THE SORTS of missions I have outlined are well within our technological capability and require a NASA budget not much larger than the present one. They combine scientific and public interest, which very often share coincident objectives. Were such a program carried out, we would have made a preliminary reconnaissance of all the planets and most of the moons from Mercury to Uranus, made a representative sampling of asteroids and comets, and discovered the boundaries and contents of our local swimming hole in space. As the finding of rings around Uranus reminds us, major and unexpected discoveries are waiting for us. Such a program would also have made the first halting steps in the utilization of the solar system by our species, tapping the resources on other worlds, arranging for human habitation in space, and ultimately reworking or terraforming the environments of other planets so that human beings can live there with minimal inconvenience. Human beings will have become a multi-planet species.

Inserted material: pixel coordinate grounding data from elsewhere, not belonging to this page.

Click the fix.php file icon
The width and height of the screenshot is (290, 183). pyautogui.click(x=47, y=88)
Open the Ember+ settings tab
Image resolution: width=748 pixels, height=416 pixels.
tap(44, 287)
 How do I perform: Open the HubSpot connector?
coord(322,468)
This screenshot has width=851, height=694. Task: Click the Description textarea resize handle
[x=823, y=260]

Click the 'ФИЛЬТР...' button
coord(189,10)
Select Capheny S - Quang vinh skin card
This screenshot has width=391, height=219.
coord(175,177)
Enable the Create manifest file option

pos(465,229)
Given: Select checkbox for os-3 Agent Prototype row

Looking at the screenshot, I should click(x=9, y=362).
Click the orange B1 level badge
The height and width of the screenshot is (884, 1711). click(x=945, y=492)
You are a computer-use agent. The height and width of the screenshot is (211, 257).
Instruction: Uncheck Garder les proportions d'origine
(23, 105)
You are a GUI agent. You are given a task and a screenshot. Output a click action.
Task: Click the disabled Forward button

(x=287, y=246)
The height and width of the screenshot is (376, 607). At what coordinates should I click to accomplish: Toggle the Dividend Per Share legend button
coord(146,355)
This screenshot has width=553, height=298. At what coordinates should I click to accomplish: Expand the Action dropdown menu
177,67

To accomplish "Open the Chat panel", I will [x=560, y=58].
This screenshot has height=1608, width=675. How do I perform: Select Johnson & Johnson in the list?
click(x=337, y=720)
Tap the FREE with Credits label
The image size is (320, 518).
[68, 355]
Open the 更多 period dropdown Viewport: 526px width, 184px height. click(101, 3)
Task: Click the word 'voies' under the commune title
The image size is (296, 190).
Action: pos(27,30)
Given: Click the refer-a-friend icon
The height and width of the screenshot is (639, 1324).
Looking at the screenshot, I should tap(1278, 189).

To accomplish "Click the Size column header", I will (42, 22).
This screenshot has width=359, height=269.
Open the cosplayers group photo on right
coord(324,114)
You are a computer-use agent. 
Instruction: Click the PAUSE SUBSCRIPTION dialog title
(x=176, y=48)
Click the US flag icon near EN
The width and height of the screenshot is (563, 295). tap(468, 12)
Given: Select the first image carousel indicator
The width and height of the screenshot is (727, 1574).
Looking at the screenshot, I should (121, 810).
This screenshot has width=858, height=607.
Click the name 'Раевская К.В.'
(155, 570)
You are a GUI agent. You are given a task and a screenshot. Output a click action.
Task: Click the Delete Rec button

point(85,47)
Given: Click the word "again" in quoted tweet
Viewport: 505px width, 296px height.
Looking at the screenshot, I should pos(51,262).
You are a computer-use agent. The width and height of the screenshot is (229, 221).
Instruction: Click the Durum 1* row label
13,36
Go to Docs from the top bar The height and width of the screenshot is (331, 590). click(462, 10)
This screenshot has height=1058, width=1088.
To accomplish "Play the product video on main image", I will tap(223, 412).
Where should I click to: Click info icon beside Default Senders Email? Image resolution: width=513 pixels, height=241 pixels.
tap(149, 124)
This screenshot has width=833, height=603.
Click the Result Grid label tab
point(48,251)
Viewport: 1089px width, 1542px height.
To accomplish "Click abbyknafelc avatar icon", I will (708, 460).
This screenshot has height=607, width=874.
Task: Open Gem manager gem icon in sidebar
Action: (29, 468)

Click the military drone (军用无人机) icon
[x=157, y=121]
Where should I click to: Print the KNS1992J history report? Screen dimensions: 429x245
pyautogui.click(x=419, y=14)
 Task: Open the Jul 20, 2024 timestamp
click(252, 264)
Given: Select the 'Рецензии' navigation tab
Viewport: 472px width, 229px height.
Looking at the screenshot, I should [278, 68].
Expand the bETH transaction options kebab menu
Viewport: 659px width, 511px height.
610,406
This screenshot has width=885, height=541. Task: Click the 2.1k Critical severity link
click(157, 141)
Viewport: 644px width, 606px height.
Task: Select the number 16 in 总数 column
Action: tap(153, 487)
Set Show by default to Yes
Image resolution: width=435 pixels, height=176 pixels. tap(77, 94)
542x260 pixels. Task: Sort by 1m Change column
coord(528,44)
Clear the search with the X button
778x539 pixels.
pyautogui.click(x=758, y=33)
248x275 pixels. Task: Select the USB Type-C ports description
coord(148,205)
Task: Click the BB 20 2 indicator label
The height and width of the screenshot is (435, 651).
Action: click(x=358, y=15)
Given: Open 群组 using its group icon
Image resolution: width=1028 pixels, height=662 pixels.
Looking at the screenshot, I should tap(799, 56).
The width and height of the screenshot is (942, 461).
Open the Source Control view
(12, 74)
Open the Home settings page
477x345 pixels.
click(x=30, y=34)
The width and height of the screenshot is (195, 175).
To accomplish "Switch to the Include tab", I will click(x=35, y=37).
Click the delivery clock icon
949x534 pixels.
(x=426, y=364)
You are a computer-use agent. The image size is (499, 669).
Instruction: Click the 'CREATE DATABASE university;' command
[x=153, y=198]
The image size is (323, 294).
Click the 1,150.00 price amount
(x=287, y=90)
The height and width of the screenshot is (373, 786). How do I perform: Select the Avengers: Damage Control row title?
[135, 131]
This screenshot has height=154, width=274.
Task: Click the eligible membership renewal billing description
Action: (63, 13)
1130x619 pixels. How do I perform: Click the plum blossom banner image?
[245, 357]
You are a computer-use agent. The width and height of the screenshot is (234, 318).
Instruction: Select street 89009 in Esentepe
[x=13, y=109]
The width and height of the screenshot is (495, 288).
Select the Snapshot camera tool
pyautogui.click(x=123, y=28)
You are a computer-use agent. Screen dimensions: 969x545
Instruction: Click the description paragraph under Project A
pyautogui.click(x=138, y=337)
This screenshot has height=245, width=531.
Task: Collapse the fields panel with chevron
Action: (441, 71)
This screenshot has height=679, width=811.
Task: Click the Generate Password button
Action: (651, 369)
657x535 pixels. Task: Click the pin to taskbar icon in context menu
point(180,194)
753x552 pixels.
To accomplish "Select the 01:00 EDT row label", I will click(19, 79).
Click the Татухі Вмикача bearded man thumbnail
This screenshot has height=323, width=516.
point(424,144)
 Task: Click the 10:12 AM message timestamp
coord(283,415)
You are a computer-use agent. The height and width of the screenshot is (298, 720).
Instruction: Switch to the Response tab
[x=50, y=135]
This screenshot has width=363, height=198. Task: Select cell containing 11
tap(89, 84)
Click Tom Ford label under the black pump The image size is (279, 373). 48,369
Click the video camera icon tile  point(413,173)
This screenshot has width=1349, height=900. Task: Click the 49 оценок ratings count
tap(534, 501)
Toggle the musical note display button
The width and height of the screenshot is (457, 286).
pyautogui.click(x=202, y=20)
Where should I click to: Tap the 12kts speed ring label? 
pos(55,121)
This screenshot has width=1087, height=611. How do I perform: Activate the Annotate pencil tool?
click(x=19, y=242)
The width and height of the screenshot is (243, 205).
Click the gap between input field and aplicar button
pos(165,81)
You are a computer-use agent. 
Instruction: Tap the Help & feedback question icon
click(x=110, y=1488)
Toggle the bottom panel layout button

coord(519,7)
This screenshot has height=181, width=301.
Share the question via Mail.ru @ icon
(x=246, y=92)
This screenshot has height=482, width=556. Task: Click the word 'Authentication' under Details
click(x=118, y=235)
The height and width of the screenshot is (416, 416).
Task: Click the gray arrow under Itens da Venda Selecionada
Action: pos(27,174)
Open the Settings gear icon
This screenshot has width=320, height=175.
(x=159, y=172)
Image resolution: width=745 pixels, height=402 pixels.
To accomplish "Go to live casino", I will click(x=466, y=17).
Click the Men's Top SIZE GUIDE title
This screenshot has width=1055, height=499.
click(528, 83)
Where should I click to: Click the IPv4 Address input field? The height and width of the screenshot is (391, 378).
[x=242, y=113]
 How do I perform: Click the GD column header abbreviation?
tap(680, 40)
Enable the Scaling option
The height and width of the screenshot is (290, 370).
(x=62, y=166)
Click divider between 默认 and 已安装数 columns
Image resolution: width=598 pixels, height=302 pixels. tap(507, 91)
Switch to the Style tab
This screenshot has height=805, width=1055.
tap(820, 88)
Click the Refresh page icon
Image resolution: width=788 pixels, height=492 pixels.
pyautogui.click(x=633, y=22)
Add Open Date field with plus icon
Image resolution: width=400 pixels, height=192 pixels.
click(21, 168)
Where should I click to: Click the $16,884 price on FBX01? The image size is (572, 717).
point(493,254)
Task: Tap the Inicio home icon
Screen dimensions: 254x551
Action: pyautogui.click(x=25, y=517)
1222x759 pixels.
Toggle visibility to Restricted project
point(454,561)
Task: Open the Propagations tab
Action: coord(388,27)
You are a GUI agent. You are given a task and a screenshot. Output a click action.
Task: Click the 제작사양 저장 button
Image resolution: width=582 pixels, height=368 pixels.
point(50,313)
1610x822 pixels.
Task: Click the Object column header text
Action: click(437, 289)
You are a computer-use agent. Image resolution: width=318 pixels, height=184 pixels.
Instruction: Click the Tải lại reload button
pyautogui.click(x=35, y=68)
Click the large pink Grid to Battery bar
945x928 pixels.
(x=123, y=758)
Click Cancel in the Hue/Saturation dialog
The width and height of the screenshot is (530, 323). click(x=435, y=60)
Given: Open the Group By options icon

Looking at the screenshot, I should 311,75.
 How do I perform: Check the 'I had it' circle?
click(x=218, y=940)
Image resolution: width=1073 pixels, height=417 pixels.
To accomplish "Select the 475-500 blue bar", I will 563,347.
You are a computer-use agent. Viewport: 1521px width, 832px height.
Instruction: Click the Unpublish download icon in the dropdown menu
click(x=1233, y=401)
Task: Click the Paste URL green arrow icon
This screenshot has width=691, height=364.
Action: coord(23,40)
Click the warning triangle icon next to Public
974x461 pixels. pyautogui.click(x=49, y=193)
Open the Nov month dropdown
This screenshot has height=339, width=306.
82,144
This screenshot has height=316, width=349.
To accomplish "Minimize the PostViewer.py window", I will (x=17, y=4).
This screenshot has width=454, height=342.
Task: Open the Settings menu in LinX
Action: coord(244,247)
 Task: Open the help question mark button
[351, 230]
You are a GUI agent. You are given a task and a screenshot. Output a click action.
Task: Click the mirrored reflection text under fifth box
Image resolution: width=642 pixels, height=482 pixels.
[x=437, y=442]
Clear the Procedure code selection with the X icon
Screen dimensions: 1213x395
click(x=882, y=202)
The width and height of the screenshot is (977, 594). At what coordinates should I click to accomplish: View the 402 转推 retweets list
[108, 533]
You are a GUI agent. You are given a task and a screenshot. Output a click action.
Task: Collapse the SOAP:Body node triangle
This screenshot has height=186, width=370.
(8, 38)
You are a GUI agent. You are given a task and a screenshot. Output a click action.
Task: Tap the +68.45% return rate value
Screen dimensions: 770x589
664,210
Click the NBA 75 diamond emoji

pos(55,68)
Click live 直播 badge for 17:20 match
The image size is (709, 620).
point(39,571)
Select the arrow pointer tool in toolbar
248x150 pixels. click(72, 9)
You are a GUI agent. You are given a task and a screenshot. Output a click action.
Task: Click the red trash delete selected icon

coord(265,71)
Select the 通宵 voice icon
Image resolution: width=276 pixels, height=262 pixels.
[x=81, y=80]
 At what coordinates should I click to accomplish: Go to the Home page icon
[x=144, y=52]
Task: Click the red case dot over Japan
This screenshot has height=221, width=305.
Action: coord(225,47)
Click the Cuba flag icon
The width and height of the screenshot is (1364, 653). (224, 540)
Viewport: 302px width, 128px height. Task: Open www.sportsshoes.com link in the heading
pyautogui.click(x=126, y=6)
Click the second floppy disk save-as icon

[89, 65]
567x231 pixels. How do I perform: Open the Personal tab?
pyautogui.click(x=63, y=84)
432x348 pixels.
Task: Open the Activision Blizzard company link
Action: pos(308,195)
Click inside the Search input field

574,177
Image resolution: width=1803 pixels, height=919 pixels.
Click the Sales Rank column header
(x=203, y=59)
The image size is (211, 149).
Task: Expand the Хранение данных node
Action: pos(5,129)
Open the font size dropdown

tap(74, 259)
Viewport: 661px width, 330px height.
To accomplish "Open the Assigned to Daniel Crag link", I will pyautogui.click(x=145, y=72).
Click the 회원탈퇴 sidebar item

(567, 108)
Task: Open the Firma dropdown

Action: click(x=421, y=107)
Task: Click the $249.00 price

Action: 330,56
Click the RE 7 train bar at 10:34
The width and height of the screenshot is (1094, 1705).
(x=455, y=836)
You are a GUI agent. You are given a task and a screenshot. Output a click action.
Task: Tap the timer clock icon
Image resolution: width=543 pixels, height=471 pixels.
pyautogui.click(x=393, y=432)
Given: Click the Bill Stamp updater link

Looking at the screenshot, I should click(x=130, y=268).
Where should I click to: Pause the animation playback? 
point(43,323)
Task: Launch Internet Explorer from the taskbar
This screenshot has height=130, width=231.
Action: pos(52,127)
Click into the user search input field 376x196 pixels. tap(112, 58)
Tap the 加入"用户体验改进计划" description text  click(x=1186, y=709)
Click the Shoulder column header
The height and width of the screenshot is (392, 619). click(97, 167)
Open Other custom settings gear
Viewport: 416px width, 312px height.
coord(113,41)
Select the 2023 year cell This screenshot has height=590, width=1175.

The transitional character of these few decades is evident. Unless we destroy ourselves, it is clear that humanity will never again be restricted to a single world. Indeed, the ultimate existence of cities in space and the presence of human colonies on other worlds will make it far more difficult for the human species to self-destruct. It is clear that we have entered, almost without noticing it, a golden age of planetary exploration. As in many comparable cases in human history, the opening of horizons through exploration is accompanied by an opening of artistic and cultural horizons. I do not imagine that many people in the fifteenth century ever wondered if they were living in the Italian Renaissance. But the hopefulness, the exhilaration, the opening of new ways of thought, the technological developments, the goods from abroad, and the deprovincialization of that age were then apparent to thoughtful men and women. We have the ability and the means and-I very much hope-the will for a comparable endeavor today. For the first time in human history, it is within the power of this generation to extend the human presence to the other worlds of the solar system-with awe for their wonders, and a thirst for what they have to teach us.